NASA launched the New Horizons spacecraft on January 19, 2006, from Cape Canaveral Air Force Station, Florida. New Horizons is a robotic spacecraft, specially designed for Pluto. It is the size and shape of a Grand Piano, with its electricity provided by heat from the decay of a radioactive plutonium isotope, which is used to power a thermoelectric generator.

The mission of New Horizons is to explore Pluto and Pluto’s three moons, Charon, Nix and Hydra; map the surface of the two, study their geology, study Pluto’s atmosphere, search for an atmosphere around Charon, Pluto’s largest moon, and study the surface temperatures of the two. It is also going to search for rings and other satellites around Pluto. The ship will continue its travels to the Kuiper belt, beyond Neptune. There it will explore one or more regions of the Kuiper Belt, and conduct the same type of studies.

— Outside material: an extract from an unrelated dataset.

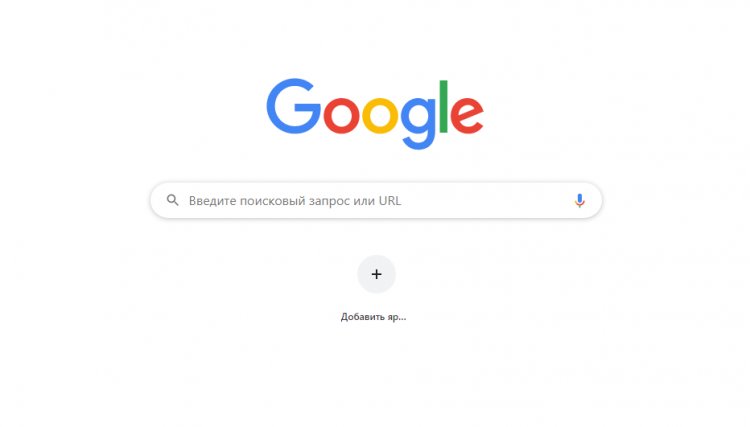Screen dimensions: 750x427
Task: Click the "Добавить яр..." shortcut label
Action: click(373, 317)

Beside the payload of imaging devices, spectrometers, communication devices and other equipment that is necessary to maintain and operate a space probe, New Horizons is carrying some special cultural items. Among them are two versions of the American flag, a Florida state quarter, a Maryland state quarter, a 1991 U.S. stamp with the inscription, “Pluto: Not Yet Explored”, a CD containing 434,738 names, some of the ashes of Clyde Tombaugh; the man that discovered Pluto, and a small piece of SpaceShip One. The piece of SpaceShip One has an inscription on each side: front side; “To commemorate its historic role in the advancement of spaceflight, this piece of SpaceShip One is being flown on another historic spacecraft: New Horizons. New Horizons is Earth’s first mission to Pluto, the farthest known planet in our solar system.” Back side: “SpaceShip One was Earth’s first privately funded manned spacecraft. SpaceShip One flew from the United States of America in 2004.”

Pluto is the only planet, in the Solar System, that is left to be explored. After the launch, Pluto was reclassified as a dwarf planet, by the International Astronomical Union (IAU) There are three classes of planets in our Solar System: the terrestrial planets (rocky), Earth, Venus, Mars and Mercury; the Gas Giants: Jupiter, Saturn, Neptune and Uranus, and the ice dwarfs. Pluto and the dwarfs in the Kuiper Belt, are classified as Ice Dwarf Planets. This is the first mission to explore the ice dwarf planets.

The New Horizons Mission will not only be the first to explore Pluto and the Kuiper belt, but will be the first to send information back from the outskirts of our Solar System. It will be the first to explore a binary planet. Pluto and Charon form a binary-planet (double planet). Charon is about half as large as Pluto. They share a gravitational balance point between them.

New Horizons crossed through Mars’ orbit in April of 2006. It got a gravity boost from Jupiter on February 28, 2007, increasing its speed by 9000 mph. On its way past Jupiter, New Horizons measured the orbits of Jupiter’s inner moons, did long distance studies of its outer moons , and studied its rings and its magnetosphere. The spacecraft flew through Saturn’s orbit on June 8, 2008 and crossed through the orbit of Uranus, on March 18, 2011; 2.9 billion kilometers from Earth.

On August 24, 2014, New Horizons will pass through Neptune’s orbit; passing through its fifth planetary orbit. On June 25, 2011, the mission entered its 1,983 day, and is expected to reach Pluto in 1,480 days, on July 14, 2015. In 2016, it will arrive in the Kuiper Belt, where it will remain until 2022, exploring its objects. It is expected to have enough power to maintain high speed communications until 2025 and low rate communications afterwards. The New Horizons is expected to leave our Solar System in 2029 and explore the galaxies beyond.

A model of New Horizons has been added to the Smithsonian National Air and Space Museum.